A Flask web application that demonstrates A/B testing with session stickiness and click tracking. When a user logs in, they are randomly assigned to either Version A or Version B of the home page. Their button clicks are logged to a JSON file along with the IP address, timestamp, and which version they saw.

What the App Does

  1. A static intro page introduces the project and links to the login feature
  2. The login form takes any username (no real password required for this demo)
  3. On login, a random 50/50 coin flip assigns the user to Version A or Version B
  4. The assignment is stored in a session cookie so the user keeps seeing the same version on every visit
  5. Each home page has tracked buttons that log clicks to data/clicks.json
  6. A /stats page shows all the captured click data

Tech Stack

  • Python 3.8+ with Flask for the backend
  • HTML and CSS for the frontend
  • Vanilla JavaScript (fetch) for the click tracking calls
  • JSON file for storing click data (no database setup needed)

Project Structure

ab-testing-webapp/
├── app.py                  # Main Flask application
├── requirements.txt        # Python dependencies
├── README.md               # This file
├── data/
│   └── clicks.json         # Click event storage
├── templates/
│   ├── intro.html          # Static intro page
│   ├── login.html          # Login form
│   ├── home_a.html         # Version A home page
│   ├── home_b.html         # Version B home page
│   └── stats.html          # View captured click data
└── static/
    ├── style_main.css      # Styles for intro, login, stats
    ├── style_a.css         # Version A styling (light theme, serif body, blue accent, top-nav)
    └── style_b.css         # Version B styling (dark mode, sans-serif, amber accent, sidebar nav)

How to Set Up and Run

1. Clone the repository

git clone <your-repo-url>
cd ab-testing-webapp

2. Create a virtual environment (optional but recommended)

python -m venv venv
source venv/bin/activate    # On macOS/Linux
venv\Scripts\activate       # On Windows

3. Install dependencies

pip install -r requirements.txt

4. Run the app

python app.py

5. Open in your browser

Go to http://127.0.0.1:5000

How to Test the A/B Logic

  1. Open http://127.0.0.1:5000 and click "Go to Login"
  2. Enter any username and submit
  3. You will be randomly placed on Version A (light theme, serif body, top navigation) or Version B (dark mode, amber accent, sidebar navigation)
  4. Click some buttons and watch the status update
  5. Visit http://127.0.0.1:5000/stats to see your tracked clicks
  6. To get reassigned for testing, click "Log out" or clear your browser cookies, then log in again
  7. Try opening the app in a different browser or in private/incognito mode to land on the other version

How the A/B Distribution Works

In app.py, the assign_version() function uses Python's random.random() to flip a virtual coin:

def assign_version():
    return "A" if random.random() < 0.5 else "B"

The result is stored in session["version"]. Flask's session is signed with the secret key and sent as a cookie to the browser.
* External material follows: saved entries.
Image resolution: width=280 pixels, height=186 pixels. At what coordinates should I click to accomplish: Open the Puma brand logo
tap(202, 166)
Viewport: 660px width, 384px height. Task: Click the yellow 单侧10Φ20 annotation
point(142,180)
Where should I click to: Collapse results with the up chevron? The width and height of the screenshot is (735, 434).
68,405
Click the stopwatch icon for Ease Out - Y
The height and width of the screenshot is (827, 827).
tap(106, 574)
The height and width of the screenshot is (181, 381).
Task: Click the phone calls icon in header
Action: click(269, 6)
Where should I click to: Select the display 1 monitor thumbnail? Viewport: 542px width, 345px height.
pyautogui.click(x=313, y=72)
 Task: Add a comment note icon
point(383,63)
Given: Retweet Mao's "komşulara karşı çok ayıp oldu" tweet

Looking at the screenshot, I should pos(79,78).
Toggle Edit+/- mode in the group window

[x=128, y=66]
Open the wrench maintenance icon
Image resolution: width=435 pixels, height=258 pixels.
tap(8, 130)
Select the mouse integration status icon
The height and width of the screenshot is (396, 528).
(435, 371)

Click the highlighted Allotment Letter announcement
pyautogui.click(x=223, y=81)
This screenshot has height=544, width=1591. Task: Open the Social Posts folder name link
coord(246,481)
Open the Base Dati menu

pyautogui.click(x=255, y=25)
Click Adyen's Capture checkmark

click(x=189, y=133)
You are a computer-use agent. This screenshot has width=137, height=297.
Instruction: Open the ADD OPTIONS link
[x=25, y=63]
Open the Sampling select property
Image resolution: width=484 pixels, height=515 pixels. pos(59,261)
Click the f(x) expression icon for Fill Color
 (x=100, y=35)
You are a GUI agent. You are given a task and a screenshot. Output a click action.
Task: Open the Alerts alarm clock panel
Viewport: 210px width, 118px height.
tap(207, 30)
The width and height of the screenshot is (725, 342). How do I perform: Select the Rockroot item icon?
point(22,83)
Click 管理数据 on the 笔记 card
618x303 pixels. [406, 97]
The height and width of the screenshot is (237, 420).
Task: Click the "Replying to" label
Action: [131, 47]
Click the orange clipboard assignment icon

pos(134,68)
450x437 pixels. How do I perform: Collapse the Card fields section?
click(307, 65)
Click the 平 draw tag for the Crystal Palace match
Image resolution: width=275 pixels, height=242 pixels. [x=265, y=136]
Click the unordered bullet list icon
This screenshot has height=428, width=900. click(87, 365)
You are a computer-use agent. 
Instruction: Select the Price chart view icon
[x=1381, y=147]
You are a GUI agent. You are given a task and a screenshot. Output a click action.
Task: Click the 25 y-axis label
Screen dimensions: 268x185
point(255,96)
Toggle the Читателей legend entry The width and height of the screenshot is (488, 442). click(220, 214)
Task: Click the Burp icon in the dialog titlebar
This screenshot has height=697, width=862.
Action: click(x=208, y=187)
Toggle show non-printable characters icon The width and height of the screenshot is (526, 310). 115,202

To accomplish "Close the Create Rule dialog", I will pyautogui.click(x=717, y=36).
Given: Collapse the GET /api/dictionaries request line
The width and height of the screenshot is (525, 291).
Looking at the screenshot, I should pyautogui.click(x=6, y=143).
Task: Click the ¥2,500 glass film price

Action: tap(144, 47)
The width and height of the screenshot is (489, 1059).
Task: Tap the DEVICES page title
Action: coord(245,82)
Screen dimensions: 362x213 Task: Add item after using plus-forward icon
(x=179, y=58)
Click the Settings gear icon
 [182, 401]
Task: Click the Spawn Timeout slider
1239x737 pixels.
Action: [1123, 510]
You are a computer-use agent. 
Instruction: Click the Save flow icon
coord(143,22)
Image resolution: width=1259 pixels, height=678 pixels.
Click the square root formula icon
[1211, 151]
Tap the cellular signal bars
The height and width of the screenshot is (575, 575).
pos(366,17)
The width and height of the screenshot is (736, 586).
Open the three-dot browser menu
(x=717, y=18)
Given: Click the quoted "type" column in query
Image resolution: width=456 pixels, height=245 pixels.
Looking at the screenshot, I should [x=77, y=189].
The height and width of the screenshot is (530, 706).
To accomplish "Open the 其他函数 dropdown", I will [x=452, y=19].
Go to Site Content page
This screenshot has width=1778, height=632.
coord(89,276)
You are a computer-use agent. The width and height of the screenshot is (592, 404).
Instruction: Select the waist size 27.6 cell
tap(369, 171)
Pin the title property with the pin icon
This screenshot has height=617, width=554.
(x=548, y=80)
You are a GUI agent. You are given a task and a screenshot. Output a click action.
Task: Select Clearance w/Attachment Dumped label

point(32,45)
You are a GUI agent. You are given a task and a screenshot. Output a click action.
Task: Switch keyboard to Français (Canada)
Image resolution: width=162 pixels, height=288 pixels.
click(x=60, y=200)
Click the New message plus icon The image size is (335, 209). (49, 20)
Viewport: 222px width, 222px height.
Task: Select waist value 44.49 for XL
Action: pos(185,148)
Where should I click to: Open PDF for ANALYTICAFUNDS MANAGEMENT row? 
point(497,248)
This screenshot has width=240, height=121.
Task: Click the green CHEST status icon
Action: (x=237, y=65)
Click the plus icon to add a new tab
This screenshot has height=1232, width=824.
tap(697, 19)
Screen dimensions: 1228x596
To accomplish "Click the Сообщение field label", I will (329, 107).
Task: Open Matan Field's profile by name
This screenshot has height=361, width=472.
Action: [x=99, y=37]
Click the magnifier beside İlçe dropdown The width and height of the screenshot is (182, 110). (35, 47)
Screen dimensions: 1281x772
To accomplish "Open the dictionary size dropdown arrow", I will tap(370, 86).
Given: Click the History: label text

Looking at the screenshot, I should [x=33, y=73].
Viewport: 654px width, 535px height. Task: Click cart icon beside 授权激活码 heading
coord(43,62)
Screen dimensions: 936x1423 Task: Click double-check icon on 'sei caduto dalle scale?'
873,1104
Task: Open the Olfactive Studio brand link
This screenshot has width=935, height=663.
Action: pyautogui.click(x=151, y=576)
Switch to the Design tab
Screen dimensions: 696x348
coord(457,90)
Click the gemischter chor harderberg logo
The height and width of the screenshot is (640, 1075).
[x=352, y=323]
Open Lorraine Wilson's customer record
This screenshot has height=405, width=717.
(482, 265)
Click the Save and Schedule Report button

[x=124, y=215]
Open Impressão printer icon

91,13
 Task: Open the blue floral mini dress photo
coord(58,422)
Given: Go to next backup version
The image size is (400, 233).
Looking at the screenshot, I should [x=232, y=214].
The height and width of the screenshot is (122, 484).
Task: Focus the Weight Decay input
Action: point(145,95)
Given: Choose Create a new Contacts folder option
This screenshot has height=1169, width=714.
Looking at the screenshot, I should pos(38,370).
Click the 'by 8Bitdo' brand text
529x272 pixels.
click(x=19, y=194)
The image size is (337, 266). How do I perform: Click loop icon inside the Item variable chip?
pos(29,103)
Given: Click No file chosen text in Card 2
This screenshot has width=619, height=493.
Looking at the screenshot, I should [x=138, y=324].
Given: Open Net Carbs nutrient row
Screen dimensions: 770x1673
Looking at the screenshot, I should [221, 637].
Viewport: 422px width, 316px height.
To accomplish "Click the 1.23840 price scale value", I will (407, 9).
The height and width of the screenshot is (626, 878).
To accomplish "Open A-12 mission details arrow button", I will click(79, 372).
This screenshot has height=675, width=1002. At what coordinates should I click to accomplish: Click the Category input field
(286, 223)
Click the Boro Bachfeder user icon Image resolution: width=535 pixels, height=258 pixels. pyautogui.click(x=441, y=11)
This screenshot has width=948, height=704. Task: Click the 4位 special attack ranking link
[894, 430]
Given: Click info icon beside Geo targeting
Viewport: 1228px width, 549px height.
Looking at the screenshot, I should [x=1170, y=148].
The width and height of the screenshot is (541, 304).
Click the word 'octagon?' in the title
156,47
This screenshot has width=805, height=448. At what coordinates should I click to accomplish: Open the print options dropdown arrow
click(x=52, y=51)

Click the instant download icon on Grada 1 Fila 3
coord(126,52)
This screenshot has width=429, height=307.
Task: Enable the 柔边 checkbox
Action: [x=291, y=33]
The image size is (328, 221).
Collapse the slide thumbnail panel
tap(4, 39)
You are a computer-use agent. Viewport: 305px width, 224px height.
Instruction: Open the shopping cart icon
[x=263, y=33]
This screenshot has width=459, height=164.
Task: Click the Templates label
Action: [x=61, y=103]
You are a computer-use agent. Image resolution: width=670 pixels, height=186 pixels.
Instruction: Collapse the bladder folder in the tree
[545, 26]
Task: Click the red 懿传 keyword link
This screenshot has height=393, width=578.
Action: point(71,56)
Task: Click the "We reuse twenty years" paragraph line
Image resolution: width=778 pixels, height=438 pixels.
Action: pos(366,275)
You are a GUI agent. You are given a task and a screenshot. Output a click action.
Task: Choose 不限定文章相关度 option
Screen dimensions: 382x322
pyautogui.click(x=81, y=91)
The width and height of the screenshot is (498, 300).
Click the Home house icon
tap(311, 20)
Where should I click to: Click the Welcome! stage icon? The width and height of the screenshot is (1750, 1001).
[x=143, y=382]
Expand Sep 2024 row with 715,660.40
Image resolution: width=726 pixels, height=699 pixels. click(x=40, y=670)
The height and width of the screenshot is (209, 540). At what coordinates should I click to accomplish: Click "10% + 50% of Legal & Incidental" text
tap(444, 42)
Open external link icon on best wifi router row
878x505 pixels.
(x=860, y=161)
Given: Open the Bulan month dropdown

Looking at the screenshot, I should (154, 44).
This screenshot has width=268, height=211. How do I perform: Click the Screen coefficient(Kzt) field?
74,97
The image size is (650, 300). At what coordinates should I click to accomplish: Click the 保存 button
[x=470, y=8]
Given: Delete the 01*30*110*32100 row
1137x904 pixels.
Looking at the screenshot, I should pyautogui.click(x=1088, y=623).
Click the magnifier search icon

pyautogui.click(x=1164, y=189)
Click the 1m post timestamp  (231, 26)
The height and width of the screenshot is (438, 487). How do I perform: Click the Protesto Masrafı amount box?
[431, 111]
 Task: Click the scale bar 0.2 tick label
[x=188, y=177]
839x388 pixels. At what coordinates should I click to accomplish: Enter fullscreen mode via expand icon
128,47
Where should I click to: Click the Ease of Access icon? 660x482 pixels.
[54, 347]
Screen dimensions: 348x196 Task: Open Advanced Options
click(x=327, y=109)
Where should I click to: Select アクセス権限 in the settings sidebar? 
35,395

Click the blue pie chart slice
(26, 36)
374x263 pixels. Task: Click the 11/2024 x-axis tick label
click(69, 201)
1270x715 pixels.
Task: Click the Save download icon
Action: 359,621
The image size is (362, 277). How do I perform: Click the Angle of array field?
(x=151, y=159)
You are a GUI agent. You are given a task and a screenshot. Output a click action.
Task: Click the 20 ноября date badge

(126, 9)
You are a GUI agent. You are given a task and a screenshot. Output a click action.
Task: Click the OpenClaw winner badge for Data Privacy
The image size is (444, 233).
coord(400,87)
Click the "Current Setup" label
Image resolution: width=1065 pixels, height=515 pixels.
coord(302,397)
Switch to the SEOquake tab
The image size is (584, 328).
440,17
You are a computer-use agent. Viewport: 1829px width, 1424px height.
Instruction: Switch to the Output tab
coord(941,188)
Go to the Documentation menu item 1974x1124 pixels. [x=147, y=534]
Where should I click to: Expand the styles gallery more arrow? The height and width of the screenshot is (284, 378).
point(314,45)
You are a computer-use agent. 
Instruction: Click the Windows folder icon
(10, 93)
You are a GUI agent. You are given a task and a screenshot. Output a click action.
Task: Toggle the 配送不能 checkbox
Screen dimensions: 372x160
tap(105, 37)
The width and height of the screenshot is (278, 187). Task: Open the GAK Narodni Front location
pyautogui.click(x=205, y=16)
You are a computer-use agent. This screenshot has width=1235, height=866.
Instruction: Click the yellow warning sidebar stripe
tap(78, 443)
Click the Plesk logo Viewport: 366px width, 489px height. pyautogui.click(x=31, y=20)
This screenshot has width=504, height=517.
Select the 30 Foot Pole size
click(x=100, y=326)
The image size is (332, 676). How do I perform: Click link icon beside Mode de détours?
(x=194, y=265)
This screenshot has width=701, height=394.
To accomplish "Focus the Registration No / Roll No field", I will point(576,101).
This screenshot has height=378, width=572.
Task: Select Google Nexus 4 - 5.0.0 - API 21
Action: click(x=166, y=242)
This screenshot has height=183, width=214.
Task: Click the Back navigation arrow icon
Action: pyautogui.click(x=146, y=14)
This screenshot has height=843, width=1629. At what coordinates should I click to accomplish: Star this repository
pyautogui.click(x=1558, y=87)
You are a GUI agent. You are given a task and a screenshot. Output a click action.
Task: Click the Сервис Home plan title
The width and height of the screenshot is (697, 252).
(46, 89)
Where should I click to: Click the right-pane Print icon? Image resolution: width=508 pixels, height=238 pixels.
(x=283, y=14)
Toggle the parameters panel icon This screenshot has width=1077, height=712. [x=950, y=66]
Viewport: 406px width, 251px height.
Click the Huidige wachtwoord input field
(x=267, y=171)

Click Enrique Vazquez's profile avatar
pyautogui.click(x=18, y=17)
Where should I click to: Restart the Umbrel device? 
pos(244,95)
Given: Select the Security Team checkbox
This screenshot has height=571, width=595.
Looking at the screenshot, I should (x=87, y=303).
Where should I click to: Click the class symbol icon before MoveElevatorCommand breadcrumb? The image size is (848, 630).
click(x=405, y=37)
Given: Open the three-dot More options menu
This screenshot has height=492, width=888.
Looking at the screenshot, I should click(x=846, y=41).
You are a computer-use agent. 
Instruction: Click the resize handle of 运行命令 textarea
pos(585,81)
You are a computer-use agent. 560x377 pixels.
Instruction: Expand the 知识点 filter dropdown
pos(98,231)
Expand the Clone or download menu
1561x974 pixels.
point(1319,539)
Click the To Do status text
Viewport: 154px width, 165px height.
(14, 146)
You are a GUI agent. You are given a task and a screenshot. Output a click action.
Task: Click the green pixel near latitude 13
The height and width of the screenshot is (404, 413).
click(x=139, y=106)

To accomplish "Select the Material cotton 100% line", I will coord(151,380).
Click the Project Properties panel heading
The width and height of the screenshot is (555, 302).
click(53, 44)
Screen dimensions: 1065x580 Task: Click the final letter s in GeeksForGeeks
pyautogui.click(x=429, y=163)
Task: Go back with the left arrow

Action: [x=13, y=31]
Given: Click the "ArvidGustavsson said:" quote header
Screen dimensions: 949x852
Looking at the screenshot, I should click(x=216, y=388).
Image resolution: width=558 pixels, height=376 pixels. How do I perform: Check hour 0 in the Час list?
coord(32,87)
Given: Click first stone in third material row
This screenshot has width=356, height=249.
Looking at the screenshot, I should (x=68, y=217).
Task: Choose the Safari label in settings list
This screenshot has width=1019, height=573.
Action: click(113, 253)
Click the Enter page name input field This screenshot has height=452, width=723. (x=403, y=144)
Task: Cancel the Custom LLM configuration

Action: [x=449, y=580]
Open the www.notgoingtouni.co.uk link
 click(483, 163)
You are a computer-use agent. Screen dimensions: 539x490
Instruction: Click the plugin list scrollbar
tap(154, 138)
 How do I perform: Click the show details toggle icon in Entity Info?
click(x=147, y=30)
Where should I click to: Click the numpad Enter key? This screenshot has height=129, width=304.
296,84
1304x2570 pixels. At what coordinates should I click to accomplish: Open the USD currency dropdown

On every request, Flask reads the cookie and pulls out the version, so the user keeps seeing the same one. This is how stickiness works without a database.

What Gets Tracked

Every button click triggers a POST to /track with the button's structural position ID and visible label. The server then logs:

  • username (whatever was entered at login)
  • version (A or B)
  • position (structural ID like nav_1, nav_2, nav_3, cta_primary, cta_secondary)
  • label (the visible button text, e.g. "Start Now" or "View Profile")
  • ip_address (request.remote_addr from Flask)
  • timestamp (ISO format date and time)

These all go into data/clicks.json as a list of objects.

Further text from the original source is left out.